The Studio Center staff was directed to taste-test dozens of brands just to get the right company cookie, the marketing director says. Both Virginia Beach locations of Studio Center, including the company’s main corporate office (a former headquarters for Gene Walter Homes), boast video editing suites, soundproofed studios and casting rooms that share the dreamy aroma. “Chocolate Chip cookies are one of the things that Woody likes to have at all of our locations,” Wilson says.
Woody is William “Woody” Prettyman, a former radio ad salesman and executive who, 10 years ago, bought the long-running, Norfolk-based Studio Center, moved it to the beach and expanded it both physically and creatively. The CEO has added a “Total Production” tag to the company name and opened handsome new Studio Center locations in New York; Santa Monica, Calif.; and Richmond, with a soon-to-be location in the Georgetown area of Washington D.C. A long-standing branch in Las Vegas is still going strong.
“We’re the largest production company in the United States,” the 51-year-old Pettyman says with no small bit of pride, petting his beloved Labradoodle, Chloe, who is along for the tour.

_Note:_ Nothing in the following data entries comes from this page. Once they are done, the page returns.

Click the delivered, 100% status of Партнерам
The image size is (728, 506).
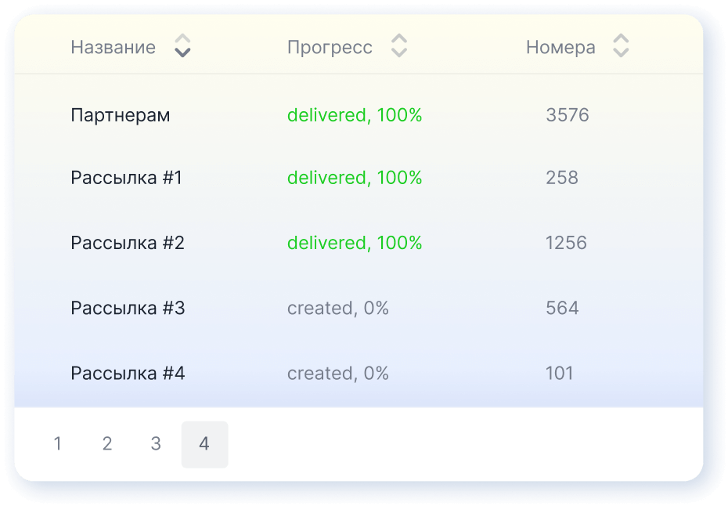point(354,114)
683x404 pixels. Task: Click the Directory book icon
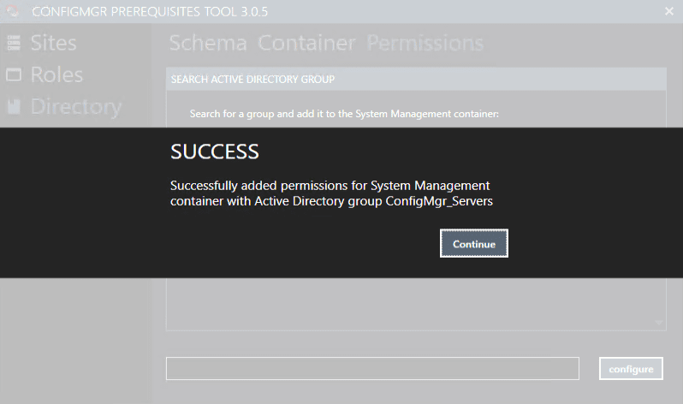coord(14,107)
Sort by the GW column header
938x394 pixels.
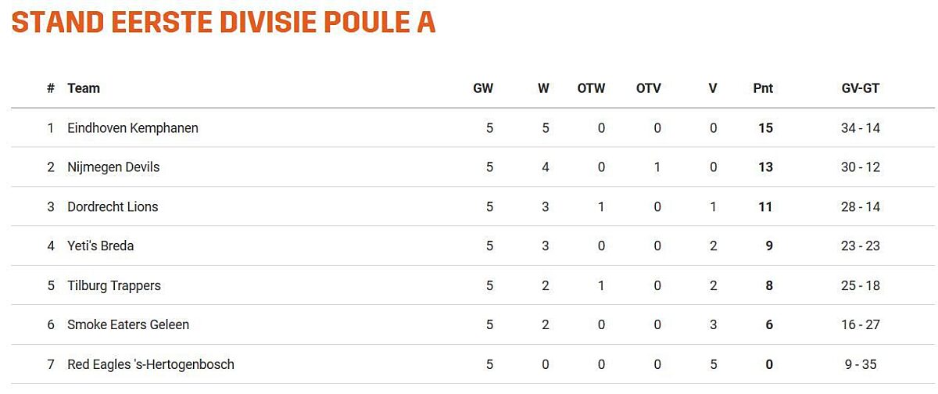[x=483, y=88]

Evidence would suggest he’s not just bragging. Studio Center works with roughly 15,000 different clients every year, including bigtimers such as Starbucks, Comcast, Audi, McDonalds, HBO and FedEx. The recording and voiceover specialists have copped thousands of industry awards—Addys, Andys, Tellys, Clios, and even a Grammy for a George Carlin book-on-tape. In recent years, the company has expanded its reach to include on-camera talent casting, full-service video production, translator services, a Studio Center Network for radio, and more. The risks are paying off—with 68 employees spread across six locations, Studio Center posted record earnings of $20 million last year.

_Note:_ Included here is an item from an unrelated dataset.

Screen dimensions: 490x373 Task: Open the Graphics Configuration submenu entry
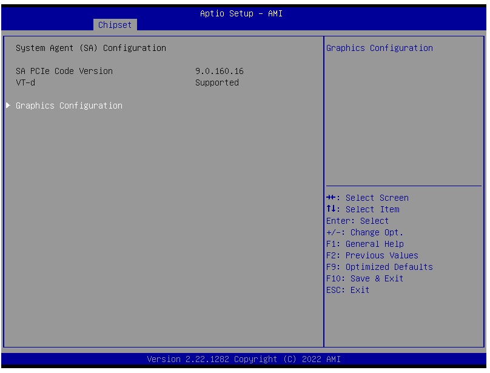coord(69,106)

“Look, here’s our philosophy,” Prettyman says, deeply tanned and dressed casually. “I’m no genius. I look at how much we spend on translations, say, and it’s a lot. So I say, huh, let’s buy a translation company.”
So he did. And now Studio Center, among its other offerings, is a major player in the language conversion business. ”We have certified translators in just about every language imaginable,” he says.
He offers up another cookie. “Everything is organic in our approach. I’m a sales and marketing guy, but I learned a long time ago that we can’t sell anybody anything. It’s our job to tell them how to buy it.”
Inside the Studio
It can be hard to get a handle on all that Studio Center does. Walk into a random studio or office and you might find a voice actor recording GPS prompts for automobiles, or an engineer mixing down a Subway sandwich commercial, or casting directors auditioning actors for a cable TV ghost show.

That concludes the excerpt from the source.